Chromatin epigenetics and nuclear lamina keep the nucleus in shape: Examples from natural and accelerated aging

Abstract

As the repository of genetic information, the cell nucleus must protect DNA integrity from mechanical stresses. The nuclear lamina, which resides within the nuclear envelope (NE), is made up of lamins, intermediate filaments bound to DNA. The nuclear lamina provides the nucleus with the ability to deal with inward as well as outward mechanical stimuli. Chromatin, in turn, through its degrees of compaction, shares this role with the nuclear lamina, thus, ensuring the plasticity of the nucleus.

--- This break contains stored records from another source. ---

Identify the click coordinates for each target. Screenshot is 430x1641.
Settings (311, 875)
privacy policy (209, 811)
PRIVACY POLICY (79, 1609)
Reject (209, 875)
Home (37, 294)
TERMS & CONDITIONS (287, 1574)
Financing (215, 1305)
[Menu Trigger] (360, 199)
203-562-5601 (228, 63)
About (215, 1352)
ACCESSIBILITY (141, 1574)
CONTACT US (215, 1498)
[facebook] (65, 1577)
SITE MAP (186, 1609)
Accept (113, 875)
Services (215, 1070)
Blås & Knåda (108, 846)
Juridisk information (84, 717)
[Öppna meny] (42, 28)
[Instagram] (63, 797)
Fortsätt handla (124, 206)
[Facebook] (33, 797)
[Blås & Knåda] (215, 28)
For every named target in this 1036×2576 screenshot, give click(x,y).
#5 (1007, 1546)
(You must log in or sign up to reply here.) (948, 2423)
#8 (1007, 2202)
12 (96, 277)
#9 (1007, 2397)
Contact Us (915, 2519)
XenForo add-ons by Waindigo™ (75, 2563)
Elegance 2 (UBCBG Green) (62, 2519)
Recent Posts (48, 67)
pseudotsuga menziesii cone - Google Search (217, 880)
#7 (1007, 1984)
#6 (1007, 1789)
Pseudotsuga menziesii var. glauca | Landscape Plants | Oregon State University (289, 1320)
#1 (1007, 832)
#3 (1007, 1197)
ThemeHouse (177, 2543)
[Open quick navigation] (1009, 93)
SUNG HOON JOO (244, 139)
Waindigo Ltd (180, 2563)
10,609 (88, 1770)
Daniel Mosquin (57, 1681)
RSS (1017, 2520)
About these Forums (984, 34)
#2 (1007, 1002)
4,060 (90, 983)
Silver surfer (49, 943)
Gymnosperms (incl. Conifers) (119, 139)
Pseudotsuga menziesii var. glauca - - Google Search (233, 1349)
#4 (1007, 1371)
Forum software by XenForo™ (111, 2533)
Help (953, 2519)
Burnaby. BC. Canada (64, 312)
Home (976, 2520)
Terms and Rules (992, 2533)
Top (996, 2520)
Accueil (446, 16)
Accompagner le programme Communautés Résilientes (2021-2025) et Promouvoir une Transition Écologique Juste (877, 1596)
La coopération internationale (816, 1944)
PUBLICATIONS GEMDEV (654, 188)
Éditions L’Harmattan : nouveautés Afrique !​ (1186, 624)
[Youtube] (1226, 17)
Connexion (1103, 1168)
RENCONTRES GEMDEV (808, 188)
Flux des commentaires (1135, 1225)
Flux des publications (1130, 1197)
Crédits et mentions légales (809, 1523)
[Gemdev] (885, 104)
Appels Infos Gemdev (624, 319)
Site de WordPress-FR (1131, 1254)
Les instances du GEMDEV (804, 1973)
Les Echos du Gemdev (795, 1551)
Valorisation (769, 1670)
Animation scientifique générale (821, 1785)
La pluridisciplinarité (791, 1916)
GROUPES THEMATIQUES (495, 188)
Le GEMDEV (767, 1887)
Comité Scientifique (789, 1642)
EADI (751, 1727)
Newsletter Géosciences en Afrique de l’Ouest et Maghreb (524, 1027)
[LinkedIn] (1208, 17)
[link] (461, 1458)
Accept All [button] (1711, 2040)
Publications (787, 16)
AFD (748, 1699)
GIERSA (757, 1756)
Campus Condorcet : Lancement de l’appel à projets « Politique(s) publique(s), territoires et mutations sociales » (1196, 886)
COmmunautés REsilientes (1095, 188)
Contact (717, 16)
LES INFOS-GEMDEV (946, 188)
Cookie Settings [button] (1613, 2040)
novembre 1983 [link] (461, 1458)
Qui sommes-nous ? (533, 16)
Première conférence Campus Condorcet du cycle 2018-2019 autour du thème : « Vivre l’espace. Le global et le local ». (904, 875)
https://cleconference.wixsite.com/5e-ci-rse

Perturbation of chromatin condensation or the nuclear lamina has been linked to a plethora of biological conditions, that range from cancer and genetic diseases (laminopathies) to aging, both natural and accelerated, such as the case of Hutchinson-Gilford Progeria Syndrome (HGPS). From the experimental results accumulated so far on the topic, a direct link between variations of the epigenetic pattern and nuclear lamina structure would be suggested, however, it has never been clarified thoroughly. This relationship, instead, has a downstream important implication on nucleus shape, genome preservation, force sensing, and, ultimately, aging-related disease onset. With this review, we aim to collect recent studies on the importance of both nuclear lamina components and chromatin status in nuclear mechanics. We also aim to bring to light evidence of the link between DNA methylation and nuclear lamina in natural and accelerated aging.